MATERIAL SHOWN
- Opening Delimiter -

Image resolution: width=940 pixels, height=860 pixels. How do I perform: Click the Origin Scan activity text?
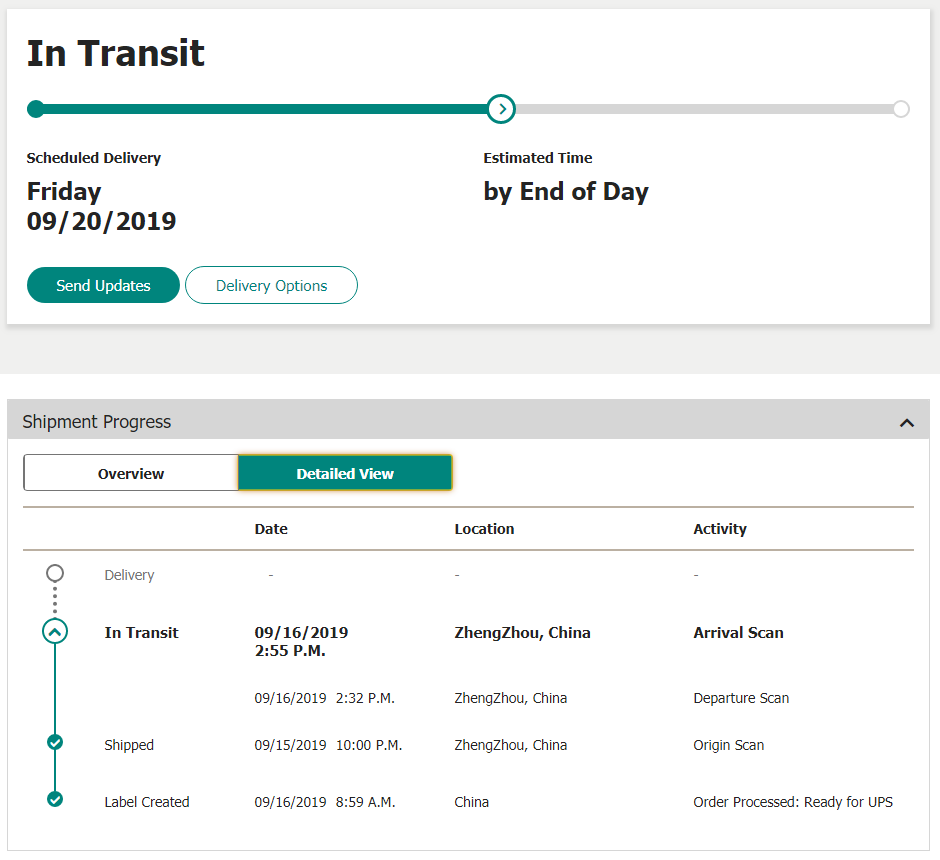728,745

- Closing Delimiter -
- Opening Delimiter -

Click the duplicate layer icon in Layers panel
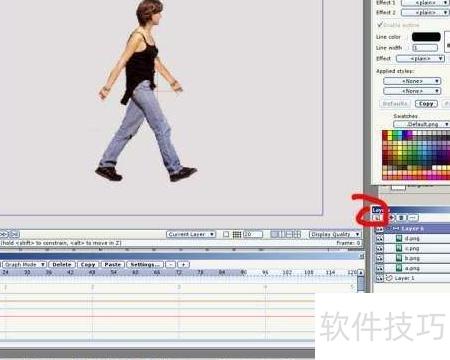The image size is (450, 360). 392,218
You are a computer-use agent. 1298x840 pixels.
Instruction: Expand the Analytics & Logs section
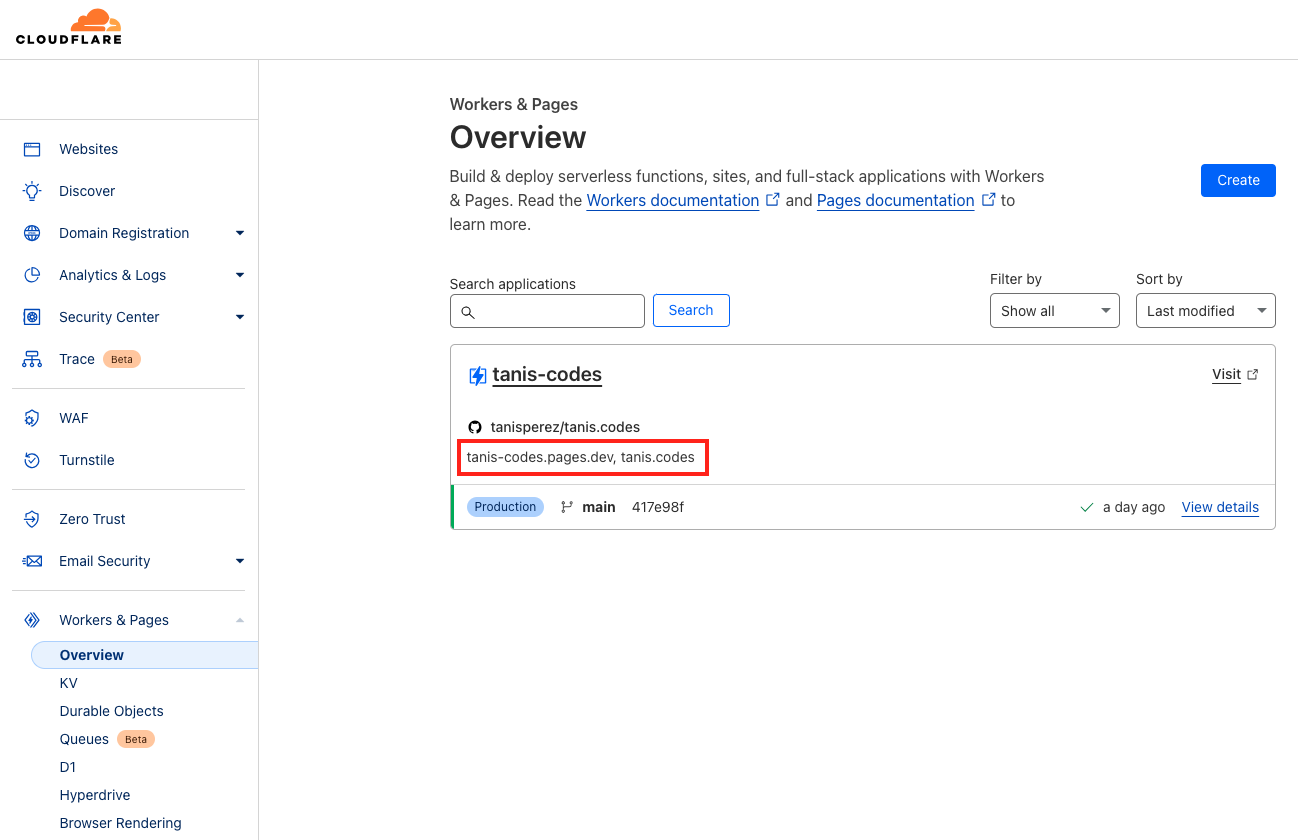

- Closing Delimiter -
- Opening Delimiter -

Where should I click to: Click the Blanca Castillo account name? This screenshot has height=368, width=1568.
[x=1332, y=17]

- Closing Delimiter -

TASK DIRECTIONS
A word-for-word copy of the lines above from the one with "You are a computer-use" through the one with "Instruction: Expand the", inclusive, is the only output wanted.

EXERCISE RESULT
You are a computer-use agent. 1298x840 pixels.
Instruction: Expand the Analytics & Logs section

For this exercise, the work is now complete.